What is the difference between computer technician job description and job description of a computer technician?

There is no difference. Computer technician job description and job description of a computer technician are two phrasings of the same hiring need: a posting for someone who installs, maintains, troubleshoots, and repairs computers and supports users. They return the same templates and target the same role, so use whichever reads better for you. The role also overlaps with related titles. PC technician, bench technician, and field technician are usually synonyms covered by the templates here, while IT technician, help desk technician, and desktop support technician are closely related roles with their own emphasis. Use the title that matches your actual work, and the templates on this page cover the general, repair, help desk, small-business, and contractor versions of the role.

Is a computer technician exempt or non-exempt under the FLSA?

A computer technician is almost always non-exempt, which means hourly pay and overtime eligibility.

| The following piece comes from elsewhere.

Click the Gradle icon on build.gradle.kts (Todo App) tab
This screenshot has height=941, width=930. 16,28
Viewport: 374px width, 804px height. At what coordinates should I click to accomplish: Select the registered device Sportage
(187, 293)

This surprises employers who assume anyone in a computer role is exempt, but the FLSA computer-employee exemption is narrow and specifically excludes hardware work. The regulation states the exemption does not include employees engaged in the manufacture or repair of computer hardware and related equipment, and a technician whose primary duties are installing, repairing, and supporting hardware does not meet the exemption's duties test. Entry-level help desk work generally does not qualify either. So unlike a software programmer or engineer, who can be exempt if paid and tasked accordingly, a computer technician is typically non-exempt and owed overtime at one and a half times the regular rate beyond 40 hours in a week. Mark the role non-exempt on the posting and track hours. This is general information, not legal advice; confirm with the Department of Labor or an attorney.

What should a computer technician job description include?

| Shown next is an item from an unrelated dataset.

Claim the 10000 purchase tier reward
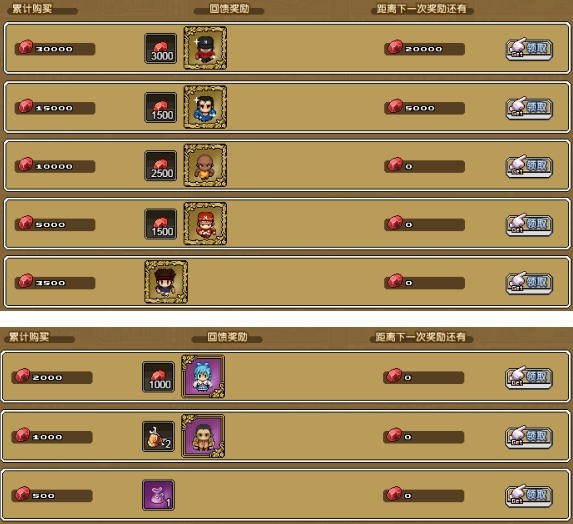Screen dimensions: 573x524 [x=529, y=166]
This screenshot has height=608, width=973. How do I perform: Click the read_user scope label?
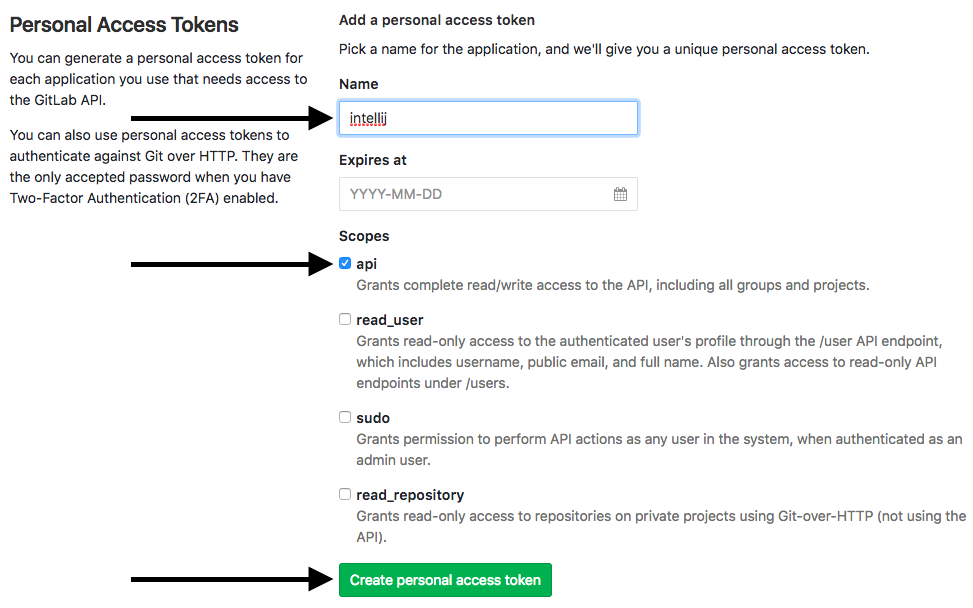390,320
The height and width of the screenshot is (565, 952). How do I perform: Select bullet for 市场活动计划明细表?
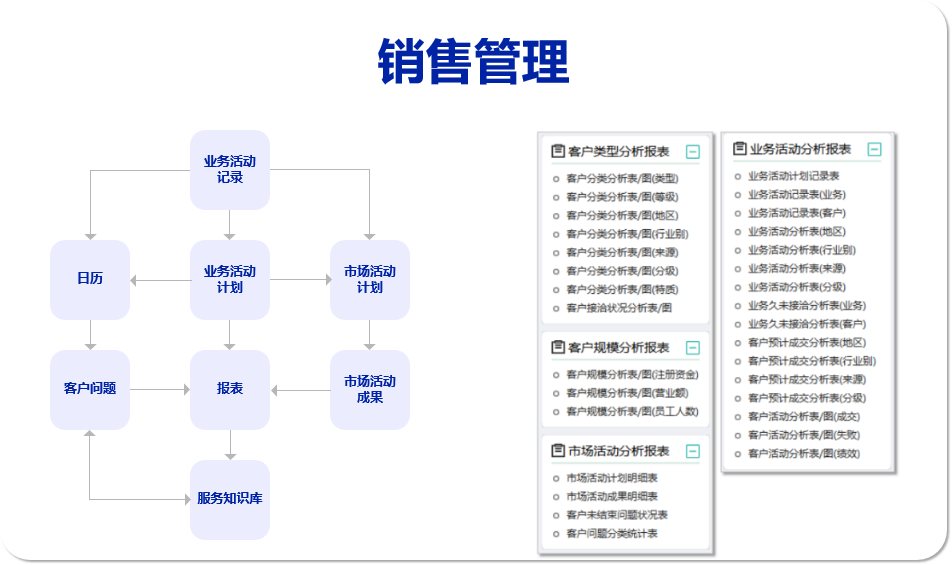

A strong computer technician job description includes a company overview, a job summary, key responsibilities, required qualifications, the employment type and FLSA classification, the pay, and how to apply. List the core duties: installing and configuring equipment, troubleshooting and repairing hardware and software, setting up users, providing support, maintaining networks, and following security procedures. State the role is hourly and non-exempt, since technicians are overtime-eligible, which is the single most-missed item. Note the certifications, with CompTIA A+ the common baseline. Match the template to the context, since general, repair, help desk, small-business, and contractor roles emphasize different work. Show the hourly pay, because this is a role where candidates compare pay and schedule, and decide up front whether you are hiring a W-2 employee or engaging a 1099 contractor, since that changes the document you write.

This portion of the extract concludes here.